» **ASSIGNED TASK**: Take the entries that follow and write each one out exactly.

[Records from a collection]
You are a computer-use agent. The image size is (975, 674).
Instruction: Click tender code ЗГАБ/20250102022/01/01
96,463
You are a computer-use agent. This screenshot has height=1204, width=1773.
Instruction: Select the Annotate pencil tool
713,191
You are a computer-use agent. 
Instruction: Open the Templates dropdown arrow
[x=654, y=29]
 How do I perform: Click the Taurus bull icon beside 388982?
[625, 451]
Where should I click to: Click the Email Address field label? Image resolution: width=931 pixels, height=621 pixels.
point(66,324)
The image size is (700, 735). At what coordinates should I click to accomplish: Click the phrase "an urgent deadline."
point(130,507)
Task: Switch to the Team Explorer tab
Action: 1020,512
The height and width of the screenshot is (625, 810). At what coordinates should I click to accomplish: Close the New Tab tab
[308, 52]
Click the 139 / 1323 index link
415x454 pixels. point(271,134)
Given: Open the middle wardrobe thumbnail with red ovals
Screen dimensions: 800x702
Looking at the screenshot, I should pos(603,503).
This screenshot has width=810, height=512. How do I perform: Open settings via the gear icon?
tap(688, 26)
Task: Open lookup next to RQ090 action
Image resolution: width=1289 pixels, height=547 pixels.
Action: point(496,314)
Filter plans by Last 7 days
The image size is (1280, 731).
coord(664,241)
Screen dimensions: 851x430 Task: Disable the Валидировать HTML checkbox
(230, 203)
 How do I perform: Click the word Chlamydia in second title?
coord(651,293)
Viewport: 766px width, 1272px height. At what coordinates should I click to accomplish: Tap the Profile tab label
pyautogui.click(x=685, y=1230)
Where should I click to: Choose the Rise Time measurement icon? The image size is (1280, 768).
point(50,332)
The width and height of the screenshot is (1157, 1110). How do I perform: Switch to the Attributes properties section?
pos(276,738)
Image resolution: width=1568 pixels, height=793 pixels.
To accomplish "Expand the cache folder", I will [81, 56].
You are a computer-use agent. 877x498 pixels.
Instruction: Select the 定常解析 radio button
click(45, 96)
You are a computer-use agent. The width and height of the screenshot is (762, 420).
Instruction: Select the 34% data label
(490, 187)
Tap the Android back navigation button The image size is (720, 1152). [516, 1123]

» **SOLUTION TO THIS EXERCISE**:
You are a computer-use agent. The image size is (975, 674).
Instruction: Click tender code ЗГАБ/20250102022/01/01
96,463
You are a computer-use agent. This screenshot has height=1204, width=1773.
Instruction: Select the Annotate pencil tool
713,191
You are a computer-use agent. 
Instruction: Open the Templates dropdown arrow
[x=654, y=29]
 How do I perform: Click the Taurus bull icon beside 388982?
[625, 451]
Where should I click to: Click the Email Address field label? Image resolution: width=931 pixels, height=621 pixels.
point(66,324)
The image size is (700, 735). At what coordinates should I click to accomplish: Click the phrase "an urgent deadline."
point(130,507)
Task: Switch to the Team Explorer tab
Action: 1020,512
The height and width of the screenshot is (625, 810). At what coordinates should I click to accomplish: Close the New Tab tab
[308, 52]
Click the 139 / 1323 index link
415x454 pixels. point(271,134)
Given: Open the middle wardrobe thumbnail with red ovals
Screen dimensions: 800x702
Looking at the screenshot, I should pos(603,503).
This screenshot has width=810, height=512. How do I perform: Open settings via the gear icon?
tap(688, 26)
Task: Open lookup next to RQ090 action
Image resolution: width=1289 pixels, height=547 pixels.
Action: point(496,314)
Filter plans by Last 7 days
The image size is (1280, 731).
coord(664,241)
Screen dimensions: 851x430 Task: Disable the Валидировать HTML checkbox
(230, 203)
 How do I perform: Click the word Chlamydia in second title?
coord(651,293)
Viewport: 766px width, 1272px height. At what coordinates should I click to accomplish: Tap the Profile tab label
pyautogui.click(x=685, y=1230)
Where should I click to: Choose the Rise Time measurement icon? The image size is (1280, 768).
point(50,332)
The width and height of the screenshot is (1157, 1110). How do I perform: Switch to the Attributes properties section?
pos(276,738)
Image resolution: width=1568 pixels, height=793 pixels.
To accomplish "Expand the cache folder", I will [81, 56].
You are a computer-use agent. 877x498 pixels.
Instruction: Select the 定常解析 radio button
click(45, 96)
You are a computer-use agent. The width and height of the screenshot is (762, 420).
Instruction: Select the 34% data label
(490, 187)
Tap the Android back navigation button The image size is (720, 1152). [516, 1123]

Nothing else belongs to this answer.